SUPPLIED MATERIAL
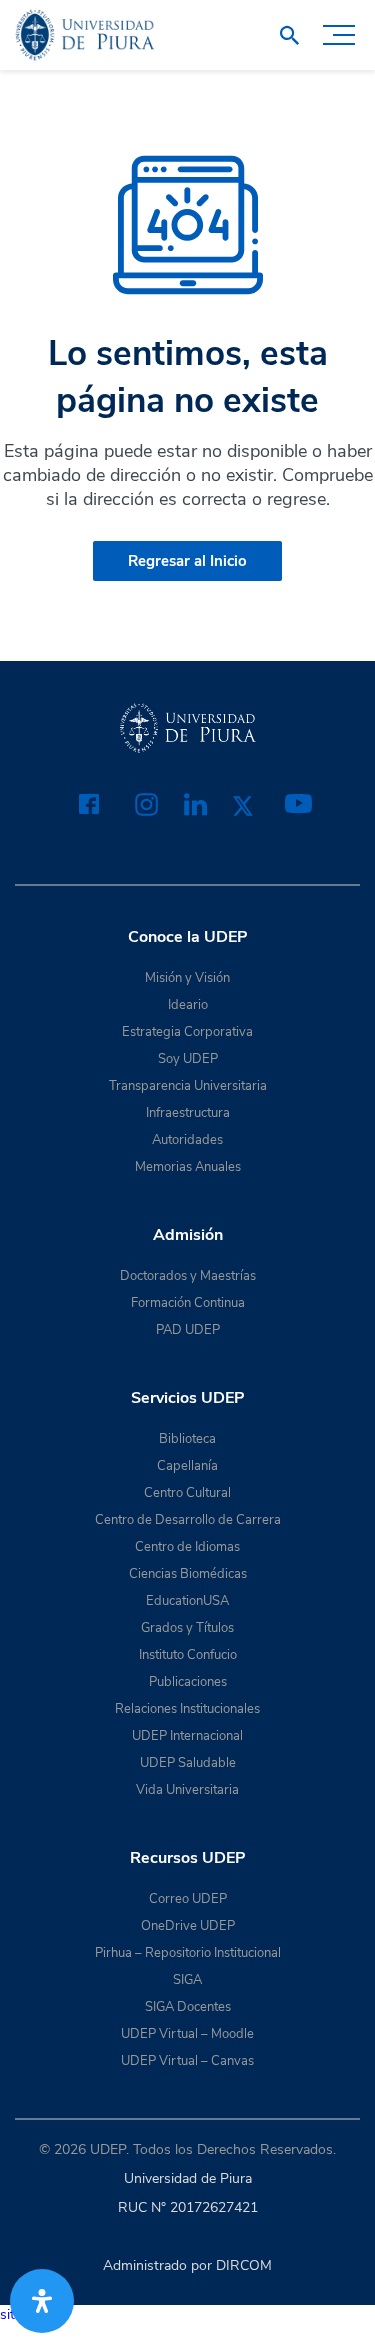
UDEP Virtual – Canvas (187, 2061)
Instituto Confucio (188, 1655)
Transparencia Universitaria (188, 1086)
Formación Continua (188, 1303)
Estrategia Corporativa (187, 1032)
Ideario (188, 1005)
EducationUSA (187, 1601)
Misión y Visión (187, 978)
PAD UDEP (188, 1330)
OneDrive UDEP (188, 1926)
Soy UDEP (188, 1059)
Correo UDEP (188, 1899)
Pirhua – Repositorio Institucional (188, 1953)
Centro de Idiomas (187, 1547)
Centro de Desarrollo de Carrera (188, 1520)
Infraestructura (188, 1113)
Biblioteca (187, 1439)
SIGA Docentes (188, 2007)
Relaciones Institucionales (187, 1709)
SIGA (187, 1980)
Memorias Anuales (188, 1167)
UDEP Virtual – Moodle (187, 2034)
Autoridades (187, 1140)
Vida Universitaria (187, 1790)
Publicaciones (188, 1682)
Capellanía (187, 1466)
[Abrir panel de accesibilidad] (42, 2301)
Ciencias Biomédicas (188, 1574)
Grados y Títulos (187, 1628)
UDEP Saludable (188, 1763)
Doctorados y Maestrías (188, 1276)
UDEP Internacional (187, 1736)
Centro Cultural (187, 1493)
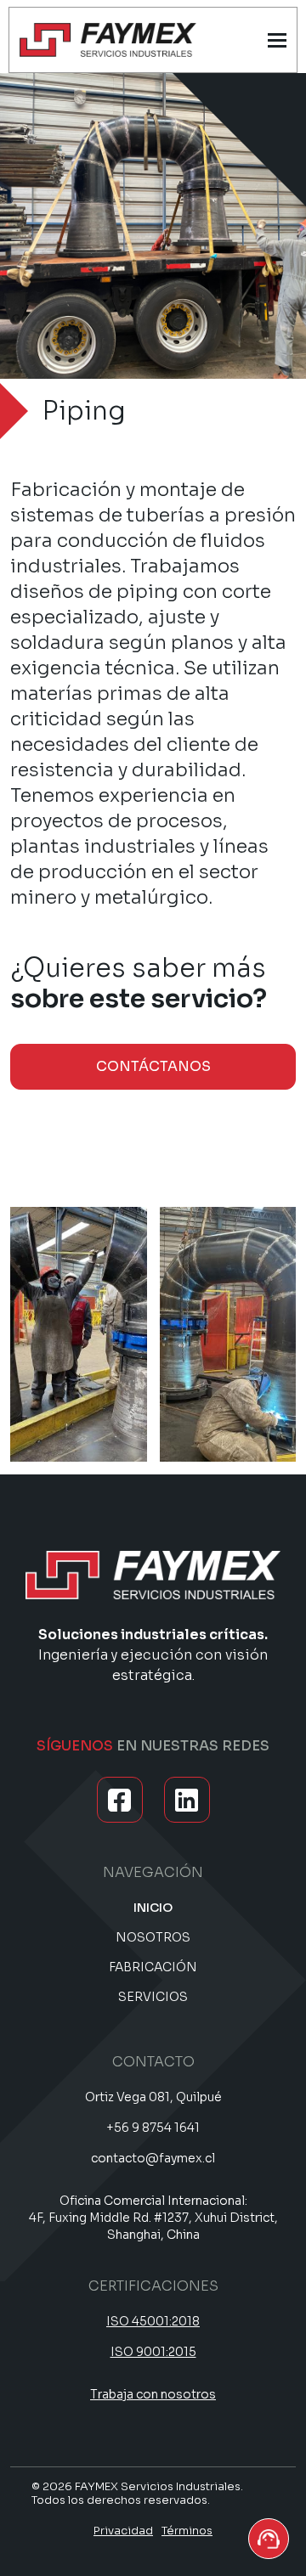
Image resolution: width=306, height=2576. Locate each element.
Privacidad (123, 2531)
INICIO (153, 1907)
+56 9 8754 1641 (153, 2127)
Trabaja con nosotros (153, 2394)
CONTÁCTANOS (153, 1066)
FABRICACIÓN (153, 1967)
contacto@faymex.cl (153, 2158)
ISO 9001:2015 (153, 2351)
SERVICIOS (153, 1996)
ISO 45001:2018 (153, 2321)
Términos (187, 2531)
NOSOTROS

BRIEF
Starting at the first line of the material above and ending with the line that contains "Correo UDEP (188, 1899)", reproduce every line exactly, and leave out the pictures.

SOLUTION FOR THIS PROBLEM
UDEP Virtual – Canvas (187, 2061)
Instituto Confucio (188, 1655)
Transparencia Universitaria (188, 1086)
Formación Continua (188, 1303)
Estrategia Corporativa (187, 1032)
Ideario (188, 1005)
EducationUSA (187, 1601)
Misión y Visión (187, 978)
PAD UDEP (188, 1330)
OneDrive UDEP (188, 1926)
Soy UDEP (188, 1059)
Correo UDEP (188, 1899)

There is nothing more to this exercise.